PPL Electric Utilities wants to increase distribution rates and the flat customer charge while petitioning regulators to allow it to grow its guaranteed profits from operations.

The increase could cost electricity users as much as $10 per month, according to the utility, which was requested to the Public Utility Commission. However, a close look at the rates show sizable percentage increases in components of the bills.

If approved, the increases will be paid by all PPL customers, even those who purchase power from another supplier, because the rate covers the cost and profits for PPL to deliver the power over its wires and poles and the cost to serve and bill customers.

PPL is proposing increasing the distribution rate from 2.51 cents a kilowatt hour to 3.21 cents, a 22 percent increase. How much people ultimately pay depends on electricity usage.

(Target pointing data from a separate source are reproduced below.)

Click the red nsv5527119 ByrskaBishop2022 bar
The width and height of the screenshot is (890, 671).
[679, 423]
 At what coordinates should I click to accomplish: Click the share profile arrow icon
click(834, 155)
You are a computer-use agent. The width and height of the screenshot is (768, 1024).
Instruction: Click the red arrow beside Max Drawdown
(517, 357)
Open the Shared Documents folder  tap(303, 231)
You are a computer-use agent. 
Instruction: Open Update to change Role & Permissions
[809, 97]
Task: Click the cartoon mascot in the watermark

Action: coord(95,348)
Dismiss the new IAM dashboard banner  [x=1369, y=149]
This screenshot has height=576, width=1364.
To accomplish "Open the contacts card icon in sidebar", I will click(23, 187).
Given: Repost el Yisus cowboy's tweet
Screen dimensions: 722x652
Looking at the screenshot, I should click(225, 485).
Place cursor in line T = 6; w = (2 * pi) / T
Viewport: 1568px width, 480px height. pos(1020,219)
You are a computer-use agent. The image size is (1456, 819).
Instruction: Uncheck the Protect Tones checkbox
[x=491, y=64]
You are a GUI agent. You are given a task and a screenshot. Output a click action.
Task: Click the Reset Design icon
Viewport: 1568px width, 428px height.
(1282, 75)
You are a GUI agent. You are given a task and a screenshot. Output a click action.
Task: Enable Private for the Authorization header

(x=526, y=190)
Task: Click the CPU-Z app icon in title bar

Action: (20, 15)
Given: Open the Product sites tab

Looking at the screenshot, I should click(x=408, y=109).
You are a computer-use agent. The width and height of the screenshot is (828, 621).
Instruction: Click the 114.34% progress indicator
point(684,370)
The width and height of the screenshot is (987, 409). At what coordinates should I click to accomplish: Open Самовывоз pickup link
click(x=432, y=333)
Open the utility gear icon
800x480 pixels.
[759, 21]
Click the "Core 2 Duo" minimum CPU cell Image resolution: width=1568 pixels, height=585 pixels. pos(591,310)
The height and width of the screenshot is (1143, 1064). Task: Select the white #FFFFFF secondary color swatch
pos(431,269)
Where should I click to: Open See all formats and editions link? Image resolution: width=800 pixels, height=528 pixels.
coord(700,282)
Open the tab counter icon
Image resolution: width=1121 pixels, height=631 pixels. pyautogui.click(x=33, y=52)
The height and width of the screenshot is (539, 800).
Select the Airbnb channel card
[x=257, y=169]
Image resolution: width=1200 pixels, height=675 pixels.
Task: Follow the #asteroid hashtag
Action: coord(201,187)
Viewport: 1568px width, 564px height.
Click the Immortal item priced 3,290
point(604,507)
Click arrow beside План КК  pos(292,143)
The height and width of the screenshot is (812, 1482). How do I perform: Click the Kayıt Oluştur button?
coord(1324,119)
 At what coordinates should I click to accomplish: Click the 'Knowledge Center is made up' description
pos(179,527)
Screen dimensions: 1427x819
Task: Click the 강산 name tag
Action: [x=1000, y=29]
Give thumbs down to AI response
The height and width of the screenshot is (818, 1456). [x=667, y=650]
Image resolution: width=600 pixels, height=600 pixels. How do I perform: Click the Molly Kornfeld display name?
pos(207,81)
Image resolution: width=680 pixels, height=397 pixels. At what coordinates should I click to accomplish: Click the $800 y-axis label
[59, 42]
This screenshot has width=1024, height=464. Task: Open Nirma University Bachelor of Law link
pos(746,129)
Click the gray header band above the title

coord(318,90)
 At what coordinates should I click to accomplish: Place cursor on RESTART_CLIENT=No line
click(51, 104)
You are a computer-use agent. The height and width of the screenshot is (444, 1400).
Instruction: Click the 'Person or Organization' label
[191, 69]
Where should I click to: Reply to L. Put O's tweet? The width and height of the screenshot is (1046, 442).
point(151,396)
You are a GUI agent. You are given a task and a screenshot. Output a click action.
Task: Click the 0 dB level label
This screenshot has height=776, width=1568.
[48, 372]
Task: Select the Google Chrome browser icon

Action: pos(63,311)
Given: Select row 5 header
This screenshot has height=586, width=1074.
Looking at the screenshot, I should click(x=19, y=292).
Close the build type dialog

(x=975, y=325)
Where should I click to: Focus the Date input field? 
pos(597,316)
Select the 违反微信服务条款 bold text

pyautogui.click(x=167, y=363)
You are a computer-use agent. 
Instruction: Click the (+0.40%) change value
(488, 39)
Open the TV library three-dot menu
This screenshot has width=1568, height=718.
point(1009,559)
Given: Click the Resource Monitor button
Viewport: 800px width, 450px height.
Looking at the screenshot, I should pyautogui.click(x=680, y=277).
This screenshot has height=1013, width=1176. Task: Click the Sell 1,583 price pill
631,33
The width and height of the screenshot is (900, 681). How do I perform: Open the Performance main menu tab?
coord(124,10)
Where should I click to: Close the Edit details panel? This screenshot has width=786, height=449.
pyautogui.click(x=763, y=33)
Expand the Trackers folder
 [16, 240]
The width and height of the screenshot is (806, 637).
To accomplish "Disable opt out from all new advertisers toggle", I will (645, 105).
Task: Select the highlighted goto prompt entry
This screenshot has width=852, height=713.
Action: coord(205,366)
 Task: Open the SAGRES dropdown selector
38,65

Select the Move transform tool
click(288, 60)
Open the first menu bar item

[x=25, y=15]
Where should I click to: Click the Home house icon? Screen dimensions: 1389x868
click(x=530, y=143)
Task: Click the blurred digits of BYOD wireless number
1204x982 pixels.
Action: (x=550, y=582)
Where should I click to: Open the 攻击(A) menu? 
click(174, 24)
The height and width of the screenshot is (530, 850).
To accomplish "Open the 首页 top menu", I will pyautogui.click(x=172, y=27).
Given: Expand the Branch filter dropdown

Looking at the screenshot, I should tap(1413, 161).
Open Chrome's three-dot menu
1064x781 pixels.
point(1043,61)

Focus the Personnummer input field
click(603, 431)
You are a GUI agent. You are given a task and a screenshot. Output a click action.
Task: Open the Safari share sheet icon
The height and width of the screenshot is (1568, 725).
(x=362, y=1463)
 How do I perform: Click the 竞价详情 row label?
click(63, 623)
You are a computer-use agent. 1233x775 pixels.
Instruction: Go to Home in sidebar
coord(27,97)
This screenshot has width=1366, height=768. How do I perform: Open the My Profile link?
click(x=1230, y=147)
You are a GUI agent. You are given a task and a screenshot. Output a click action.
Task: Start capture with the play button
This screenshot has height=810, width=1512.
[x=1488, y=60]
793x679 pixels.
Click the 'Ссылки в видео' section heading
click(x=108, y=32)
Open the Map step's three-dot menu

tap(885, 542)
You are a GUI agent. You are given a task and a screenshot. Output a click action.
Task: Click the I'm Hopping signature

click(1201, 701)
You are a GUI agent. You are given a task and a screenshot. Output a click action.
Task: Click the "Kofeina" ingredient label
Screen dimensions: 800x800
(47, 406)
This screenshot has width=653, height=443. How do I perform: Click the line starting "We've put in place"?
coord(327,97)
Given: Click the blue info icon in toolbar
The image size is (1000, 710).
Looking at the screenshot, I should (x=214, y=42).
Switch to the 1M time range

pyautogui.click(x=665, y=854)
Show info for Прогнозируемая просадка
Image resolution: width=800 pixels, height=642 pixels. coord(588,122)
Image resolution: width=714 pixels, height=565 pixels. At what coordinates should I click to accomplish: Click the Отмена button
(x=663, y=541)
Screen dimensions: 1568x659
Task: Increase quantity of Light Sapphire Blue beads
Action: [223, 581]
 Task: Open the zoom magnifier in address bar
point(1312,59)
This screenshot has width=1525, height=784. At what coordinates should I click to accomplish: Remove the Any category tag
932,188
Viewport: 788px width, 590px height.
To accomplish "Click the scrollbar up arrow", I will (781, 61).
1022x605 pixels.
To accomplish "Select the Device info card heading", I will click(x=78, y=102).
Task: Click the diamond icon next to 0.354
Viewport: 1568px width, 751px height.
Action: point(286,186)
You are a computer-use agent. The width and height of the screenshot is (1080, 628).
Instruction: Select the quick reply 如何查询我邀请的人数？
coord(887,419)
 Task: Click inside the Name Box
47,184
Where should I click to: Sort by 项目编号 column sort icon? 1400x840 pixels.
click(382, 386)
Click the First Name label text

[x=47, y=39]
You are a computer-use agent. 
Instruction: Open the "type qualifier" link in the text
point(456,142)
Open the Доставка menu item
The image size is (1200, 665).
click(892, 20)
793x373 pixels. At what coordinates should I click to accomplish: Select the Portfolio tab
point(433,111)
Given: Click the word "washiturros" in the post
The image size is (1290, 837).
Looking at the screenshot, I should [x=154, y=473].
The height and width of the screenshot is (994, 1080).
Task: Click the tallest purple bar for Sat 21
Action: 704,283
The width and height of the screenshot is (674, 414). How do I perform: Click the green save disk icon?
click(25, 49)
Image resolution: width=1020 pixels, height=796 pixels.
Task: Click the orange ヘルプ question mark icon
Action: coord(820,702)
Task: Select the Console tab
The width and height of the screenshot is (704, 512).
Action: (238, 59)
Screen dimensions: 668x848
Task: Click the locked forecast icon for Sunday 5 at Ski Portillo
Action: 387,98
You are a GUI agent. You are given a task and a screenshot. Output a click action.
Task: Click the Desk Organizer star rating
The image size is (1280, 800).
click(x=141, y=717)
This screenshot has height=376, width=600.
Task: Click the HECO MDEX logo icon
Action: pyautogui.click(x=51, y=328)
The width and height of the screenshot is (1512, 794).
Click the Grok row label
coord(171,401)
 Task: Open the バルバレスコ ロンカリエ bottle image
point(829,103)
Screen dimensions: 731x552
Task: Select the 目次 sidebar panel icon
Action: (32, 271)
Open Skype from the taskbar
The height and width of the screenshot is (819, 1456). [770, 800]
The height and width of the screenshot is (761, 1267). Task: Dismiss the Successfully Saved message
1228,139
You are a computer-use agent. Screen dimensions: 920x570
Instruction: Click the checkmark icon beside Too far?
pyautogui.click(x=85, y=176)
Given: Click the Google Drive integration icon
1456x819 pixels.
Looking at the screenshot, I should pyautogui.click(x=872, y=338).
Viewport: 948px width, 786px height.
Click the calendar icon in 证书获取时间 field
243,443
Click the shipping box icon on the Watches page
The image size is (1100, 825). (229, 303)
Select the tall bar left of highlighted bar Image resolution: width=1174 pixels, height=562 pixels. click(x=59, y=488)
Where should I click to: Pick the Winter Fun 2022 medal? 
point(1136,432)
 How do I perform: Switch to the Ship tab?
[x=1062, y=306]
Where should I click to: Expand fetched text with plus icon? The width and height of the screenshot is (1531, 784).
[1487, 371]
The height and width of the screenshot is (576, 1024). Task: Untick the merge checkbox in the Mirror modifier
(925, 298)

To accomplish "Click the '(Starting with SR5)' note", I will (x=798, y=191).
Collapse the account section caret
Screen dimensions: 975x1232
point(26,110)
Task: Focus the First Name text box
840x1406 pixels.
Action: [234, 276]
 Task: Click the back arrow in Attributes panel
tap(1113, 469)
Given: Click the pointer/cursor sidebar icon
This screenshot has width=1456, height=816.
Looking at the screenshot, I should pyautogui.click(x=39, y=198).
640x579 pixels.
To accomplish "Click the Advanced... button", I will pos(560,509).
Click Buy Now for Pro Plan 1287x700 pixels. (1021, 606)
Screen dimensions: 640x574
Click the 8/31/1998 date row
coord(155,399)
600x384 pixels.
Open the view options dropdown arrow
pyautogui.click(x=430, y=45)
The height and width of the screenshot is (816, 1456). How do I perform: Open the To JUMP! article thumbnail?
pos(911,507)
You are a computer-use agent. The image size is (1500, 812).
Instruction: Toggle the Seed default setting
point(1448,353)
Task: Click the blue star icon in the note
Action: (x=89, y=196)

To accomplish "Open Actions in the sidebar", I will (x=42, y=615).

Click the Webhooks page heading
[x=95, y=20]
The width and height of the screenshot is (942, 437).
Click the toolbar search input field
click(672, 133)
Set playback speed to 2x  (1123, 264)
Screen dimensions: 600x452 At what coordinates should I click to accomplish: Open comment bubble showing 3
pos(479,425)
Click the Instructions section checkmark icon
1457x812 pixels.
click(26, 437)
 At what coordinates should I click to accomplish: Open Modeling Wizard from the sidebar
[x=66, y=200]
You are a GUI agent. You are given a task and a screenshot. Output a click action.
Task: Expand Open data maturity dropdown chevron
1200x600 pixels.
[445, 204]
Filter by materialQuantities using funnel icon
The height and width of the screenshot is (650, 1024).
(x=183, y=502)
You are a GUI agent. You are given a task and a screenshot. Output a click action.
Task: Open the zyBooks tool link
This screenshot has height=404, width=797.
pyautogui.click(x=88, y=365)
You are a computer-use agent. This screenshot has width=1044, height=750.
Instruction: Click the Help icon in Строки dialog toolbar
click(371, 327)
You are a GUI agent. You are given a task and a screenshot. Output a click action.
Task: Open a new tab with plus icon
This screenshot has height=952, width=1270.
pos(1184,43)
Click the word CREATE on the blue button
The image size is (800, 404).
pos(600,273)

The company is also looking to add to the monthly customer charge, a flat rate imposed on all customers regardless to usage, from $14.13 per month to $20 per month, an increase of 41 percent.

Baked into those proposed rates is a greater return-on-equity, or shareholder profit. PPL’s current return on its base rate revenue is 10.4 percent. The company requested 10.95 percent. That would be 5.3 percent jump in the profit margin.

If the entire request is approved by regulators, a residential customer using 1,000 kilowatt-hours per month (who also purchased power from PPL) would see total bills increase from $147.31 to $157.50, or about 6.9 percent. The increases would yield $167.5 million a year from the company’s 1.4 million customers.

Any increase would take effect Jan 1, 2016. The last time PPL received an increase in the rate was three years ago.